[Items for locating words and elements]
+++

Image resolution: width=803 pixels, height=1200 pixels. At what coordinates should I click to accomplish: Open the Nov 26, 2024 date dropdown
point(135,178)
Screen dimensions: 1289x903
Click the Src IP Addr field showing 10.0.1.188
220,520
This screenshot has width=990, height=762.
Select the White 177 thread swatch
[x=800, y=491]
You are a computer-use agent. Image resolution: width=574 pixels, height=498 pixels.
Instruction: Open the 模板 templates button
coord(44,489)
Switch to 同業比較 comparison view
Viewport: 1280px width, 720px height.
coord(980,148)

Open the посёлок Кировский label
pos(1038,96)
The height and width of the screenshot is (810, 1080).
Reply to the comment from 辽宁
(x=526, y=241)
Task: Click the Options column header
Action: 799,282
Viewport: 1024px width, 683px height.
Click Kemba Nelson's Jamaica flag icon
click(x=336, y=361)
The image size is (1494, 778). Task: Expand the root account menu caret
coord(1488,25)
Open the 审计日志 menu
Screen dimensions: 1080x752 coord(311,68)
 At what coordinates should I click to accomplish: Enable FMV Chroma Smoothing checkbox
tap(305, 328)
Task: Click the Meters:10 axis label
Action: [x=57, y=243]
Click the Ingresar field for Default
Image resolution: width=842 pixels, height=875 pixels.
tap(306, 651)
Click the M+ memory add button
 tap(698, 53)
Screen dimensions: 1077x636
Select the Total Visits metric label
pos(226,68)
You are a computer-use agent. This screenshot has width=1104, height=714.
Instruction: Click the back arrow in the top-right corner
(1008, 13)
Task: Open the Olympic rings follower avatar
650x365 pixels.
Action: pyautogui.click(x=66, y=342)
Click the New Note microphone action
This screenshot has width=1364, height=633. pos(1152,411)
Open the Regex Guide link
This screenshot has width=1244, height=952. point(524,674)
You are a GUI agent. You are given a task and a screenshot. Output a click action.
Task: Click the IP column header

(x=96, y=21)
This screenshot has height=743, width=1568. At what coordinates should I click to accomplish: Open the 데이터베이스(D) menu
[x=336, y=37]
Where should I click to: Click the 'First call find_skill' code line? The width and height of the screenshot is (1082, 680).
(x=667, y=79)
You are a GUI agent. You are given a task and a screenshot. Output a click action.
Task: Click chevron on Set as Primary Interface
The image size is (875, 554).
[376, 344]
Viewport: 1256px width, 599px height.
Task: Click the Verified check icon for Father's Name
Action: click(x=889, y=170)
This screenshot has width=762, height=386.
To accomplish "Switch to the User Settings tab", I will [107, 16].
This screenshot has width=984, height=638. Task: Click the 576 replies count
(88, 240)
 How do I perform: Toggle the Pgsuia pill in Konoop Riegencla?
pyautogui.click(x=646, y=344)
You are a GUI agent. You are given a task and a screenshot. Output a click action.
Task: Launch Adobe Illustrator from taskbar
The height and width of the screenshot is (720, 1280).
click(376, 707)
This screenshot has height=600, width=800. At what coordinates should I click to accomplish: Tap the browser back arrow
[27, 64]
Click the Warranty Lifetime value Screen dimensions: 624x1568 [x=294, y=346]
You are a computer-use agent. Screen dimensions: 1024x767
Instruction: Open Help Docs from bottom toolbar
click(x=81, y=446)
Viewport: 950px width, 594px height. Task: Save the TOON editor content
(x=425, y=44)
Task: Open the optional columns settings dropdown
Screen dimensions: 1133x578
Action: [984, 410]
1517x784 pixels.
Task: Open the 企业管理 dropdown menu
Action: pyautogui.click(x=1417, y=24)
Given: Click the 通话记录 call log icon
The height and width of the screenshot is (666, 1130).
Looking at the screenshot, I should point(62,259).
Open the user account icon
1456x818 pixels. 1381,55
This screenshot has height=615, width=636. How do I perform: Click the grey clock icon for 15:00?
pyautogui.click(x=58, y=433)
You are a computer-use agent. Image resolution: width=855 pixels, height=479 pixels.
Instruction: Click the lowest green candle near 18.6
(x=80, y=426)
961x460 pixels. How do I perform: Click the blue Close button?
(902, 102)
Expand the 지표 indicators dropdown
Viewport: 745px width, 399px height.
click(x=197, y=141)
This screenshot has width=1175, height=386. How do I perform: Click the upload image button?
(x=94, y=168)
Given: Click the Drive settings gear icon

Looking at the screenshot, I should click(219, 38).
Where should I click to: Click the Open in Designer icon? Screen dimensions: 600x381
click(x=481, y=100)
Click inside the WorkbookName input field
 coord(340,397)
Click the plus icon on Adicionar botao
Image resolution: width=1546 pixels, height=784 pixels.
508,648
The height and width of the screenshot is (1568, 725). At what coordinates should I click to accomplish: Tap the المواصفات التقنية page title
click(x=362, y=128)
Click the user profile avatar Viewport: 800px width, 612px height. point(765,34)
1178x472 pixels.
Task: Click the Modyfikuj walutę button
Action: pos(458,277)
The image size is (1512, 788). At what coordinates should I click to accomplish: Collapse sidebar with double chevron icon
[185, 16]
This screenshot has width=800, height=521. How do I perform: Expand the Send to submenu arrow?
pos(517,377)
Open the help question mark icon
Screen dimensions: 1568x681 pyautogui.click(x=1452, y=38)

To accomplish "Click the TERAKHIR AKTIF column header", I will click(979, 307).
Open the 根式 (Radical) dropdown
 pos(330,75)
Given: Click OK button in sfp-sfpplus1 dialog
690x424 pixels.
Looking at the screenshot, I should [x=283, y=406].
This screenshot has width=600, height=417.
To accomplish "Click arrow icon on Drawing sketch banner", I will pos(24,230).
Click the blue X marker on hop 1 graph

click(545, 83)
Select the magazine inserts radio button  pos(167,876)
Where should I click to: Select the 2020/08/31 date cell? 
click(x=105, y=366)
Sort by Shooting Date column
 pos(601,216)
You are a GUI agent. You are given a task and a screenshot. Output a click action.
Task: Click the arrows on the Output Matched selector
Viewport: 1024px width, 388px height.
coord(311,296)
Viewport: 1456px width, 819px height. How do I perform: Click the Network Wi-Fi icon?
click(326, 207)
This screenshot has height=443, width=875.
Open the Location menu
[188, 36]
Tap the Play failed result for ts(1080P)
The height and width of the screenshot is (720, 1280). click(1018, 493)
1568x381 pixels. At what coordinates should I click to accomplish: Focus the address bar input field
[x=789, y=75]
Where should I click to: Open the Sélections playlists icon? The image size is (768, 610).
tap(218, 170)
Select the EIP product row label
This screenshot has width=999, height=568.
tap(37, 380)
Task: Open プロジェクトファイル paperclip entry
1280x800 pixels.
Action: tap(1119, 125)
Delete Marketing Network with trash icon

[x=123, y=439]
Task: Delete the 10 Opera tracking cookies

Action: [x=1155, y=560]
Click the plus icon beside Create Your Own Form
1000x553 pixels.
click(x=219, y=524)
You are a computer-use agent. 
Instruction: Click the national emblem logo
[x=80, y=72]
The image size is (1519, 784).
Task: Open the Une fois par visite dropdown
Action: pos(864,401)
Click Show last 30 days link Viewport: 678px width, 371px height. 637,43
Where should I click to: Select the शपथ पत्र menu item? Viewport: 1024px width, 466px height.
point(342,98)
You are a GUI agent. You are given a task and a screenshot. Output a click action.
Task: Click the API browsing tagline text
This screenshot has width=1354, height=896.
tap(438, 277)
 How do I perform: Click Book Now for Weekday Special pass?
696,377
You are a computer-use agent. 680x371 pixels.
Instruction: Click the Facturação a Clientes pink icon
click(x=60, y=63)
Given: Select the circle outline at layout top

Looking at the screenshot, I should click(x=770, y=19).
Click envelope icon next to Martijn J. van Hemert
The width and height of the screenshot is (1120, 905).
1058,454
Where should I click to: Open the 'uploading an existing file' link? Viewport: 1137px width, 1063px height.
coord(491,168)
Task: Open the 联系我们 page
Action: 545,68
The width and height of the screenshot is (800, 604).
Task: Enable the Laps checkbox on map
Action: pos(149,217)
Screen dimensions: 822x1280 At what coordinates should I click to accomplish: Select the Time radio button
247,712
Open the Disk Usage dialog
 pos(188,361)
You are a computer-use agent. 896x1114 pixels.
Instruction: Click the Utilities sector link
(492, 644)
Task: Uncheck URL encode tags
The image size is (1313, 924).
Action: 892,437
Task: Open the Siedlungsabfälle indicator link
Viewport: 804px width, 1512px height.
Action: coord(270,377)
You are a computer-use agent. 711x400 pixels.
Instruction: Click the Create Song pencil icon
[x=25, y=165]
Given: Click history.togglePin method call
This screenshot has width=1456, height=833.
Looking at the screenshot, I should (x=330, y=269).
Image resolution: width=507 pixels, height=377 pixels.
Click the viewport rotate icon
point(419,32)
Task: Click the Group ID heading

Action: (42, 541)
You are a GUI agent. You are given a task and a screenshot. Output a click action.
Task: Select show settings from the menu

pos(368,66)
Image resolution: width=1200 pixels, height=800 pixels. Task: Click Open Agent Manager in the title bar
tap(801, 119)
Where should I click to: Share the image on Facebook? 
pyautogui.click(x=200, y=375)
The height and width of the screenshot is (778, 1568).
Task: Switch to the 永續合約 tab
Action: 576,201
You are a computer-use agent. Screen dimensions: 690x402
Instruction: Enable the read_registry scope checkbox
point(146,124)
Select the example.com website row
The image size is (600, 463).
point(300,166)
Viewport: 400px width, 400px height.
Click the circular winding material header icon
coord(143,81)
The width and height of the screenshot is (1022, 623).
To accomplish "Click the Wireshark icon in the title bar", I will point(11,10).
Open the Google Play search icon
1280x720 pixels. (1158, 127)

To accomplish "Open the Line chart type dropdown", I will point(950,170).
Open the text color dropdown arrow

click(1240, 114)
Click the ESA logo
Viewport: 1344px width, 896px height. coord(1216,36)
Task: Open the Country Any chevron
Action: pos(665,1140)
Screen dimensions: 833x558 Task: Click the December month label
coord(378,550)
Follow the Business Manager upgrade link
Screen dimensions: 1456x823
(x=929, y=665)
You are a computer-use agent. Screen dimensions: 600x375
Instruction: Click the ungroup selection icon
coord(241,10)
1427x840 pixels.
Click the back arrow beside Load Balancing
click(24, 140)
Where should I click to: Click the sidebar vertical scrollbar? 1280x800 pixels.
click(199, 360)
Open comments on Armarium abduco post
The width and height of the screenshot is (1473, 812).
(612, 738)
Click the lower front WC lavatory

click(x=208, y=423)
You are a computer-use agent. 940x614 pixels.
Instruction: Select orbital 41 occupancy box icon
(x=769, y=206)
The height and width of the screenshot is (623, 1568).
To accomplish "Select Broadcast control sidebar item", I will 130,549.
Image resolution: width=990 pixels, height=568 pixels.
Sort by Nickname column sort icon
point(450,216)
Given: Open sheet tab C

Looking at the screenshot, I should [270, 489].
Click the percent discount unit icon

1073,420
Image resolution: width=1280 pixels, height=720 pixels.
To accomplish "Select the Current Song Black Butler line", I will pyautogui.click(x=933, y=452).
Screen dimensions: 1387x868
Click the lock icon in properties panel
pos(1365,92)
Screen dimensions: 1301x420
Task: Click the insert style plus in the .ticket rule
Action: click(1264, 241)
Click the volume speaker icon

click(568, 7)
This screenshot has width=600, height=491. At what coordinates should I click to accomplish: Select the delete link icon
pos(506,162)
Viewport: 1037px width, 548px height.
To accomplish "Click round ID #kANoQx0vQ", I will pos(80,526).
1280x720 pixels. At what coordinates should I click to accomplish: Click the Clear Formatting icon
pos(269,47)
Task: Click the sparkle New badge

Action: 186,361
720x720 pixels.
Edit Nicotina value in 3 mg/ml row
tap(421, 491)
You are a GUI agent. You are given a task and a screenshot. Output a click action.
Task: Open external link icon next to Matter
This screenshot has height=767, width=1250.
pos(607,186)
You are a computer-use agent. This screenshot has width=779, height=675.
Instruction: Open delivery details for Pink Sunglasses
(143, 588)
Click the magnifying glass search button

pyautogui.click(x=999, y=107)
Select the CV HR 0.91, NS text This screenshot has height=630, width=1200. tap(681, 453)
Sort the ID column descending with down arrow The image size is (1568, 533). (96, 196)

+++

What needs to be done:
Please copy the items above, starting with the first line and ending after the line that contains "coord(980,148)".

Solution to this problem:
Image resolution: width=803 pixels, height=1200 pixels. At what coordinates should I click to accomplish: Open the Nov 26, 2024 date dropdown
point(135,178)
Screen dimensions: 1289x903
Click the Src IP Addr field showing 10.0.1.188
220,520
This screenshot has width=990, height=762.
Select the White 177 thread swatch
[x=800, y=491]
You are a computer-use agent. Image resolution: width=574 pixels, height=498 pixels.
Instruction: Open the 模板 templates button
coord(44,489)
Switch to 同業比較 comparison view
Viewport: 1280px width, 720px height.
coord(980,148)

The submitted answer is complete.